Une dizaine de malades souffrant de divers troubles psychiques sont hospitalisés chaque jour à l'Etablissement hospitalier spécialisé (EHS) de Sidi Chahmi. Avec seulement une capacité d'accueil de 460 lits, cet établissement hospitalier reçoit des patients de toutes les wilayas de l'Ouest. «Nous sommes vraiment dépassés. Les moyens matériels et humains font énormément défaut et nous sommes réduits à travailler avec les moyens du bord», déplore Dr Djaoui, maître assistant à l'EHS de Sidi Chahmi. A titre d'exemple, le service de désintoxication de cet EHS, qui dispose seulement de 32 lits, est débordé. «La toxicomanie prend de l'ampleur dans notre société où elle touche de plus en plus les jeunes entre 14 et 16 ans.
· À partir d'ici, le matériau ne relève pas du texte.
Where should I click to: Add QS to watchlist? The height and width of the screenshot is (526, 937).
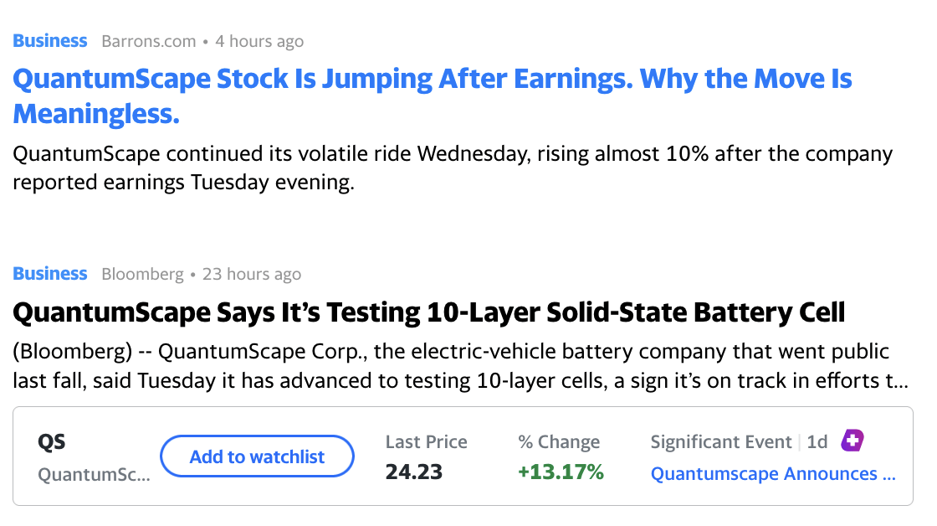pos(257,456)
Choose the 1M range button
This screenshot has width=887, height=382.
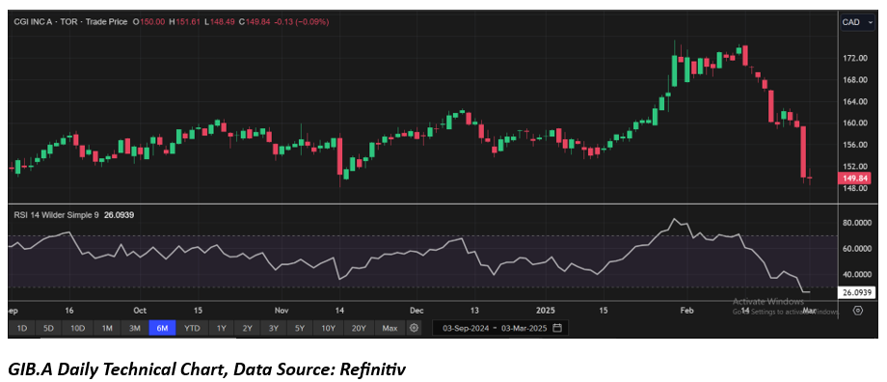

Rien que pour ces quatre dernières années, environ 1.000 patients ont été traités au niveau de ce service», précise notre interlocuteur. Selon un autre spécialiste de cet établissement, le traitement de la toxicomanie est long, onéreux et le rétablissement reste incertain en raison du manque de moyens. Aussi, le nombre de toxicomanes récidivistes reste très important. «La prise en charge d'un patient coûte en moyenne 1.400 dinars par jour. Avec 14 milliards de centimes de budget annuel, on ne peut assurer une prise en charge totale (médicaments, habits, nourriture) pour nos 460 patients», affirme ce spécialiste.
Le déficit en personnel médical spécialisé est un autre handicap qui compromet la prise en charge des patients. L'établissement fonctionne actuellement avec sept spécialistes dont deux seulement sont des hospitalo-universitaires. Le nombre du personnel médical, tous corps confondus, est de 400. «On travaille dans une insécurité totale. Une seule infirmière assure la surveillance de 24 malades», déclare notre interlocuteur. L'établissement souffre également de la détérioration de ses infrastructures, de l'absence de l'alimentation en eau potable. «Notre établissement est devenu un dépotoir pour les patients ramassés dans les rues d'Oran. La santé mentale est une affaire politique. L'Etat est responsable de cette situation et il doit intervenir en urgence pour y remédier», souligne notre interlocuteur.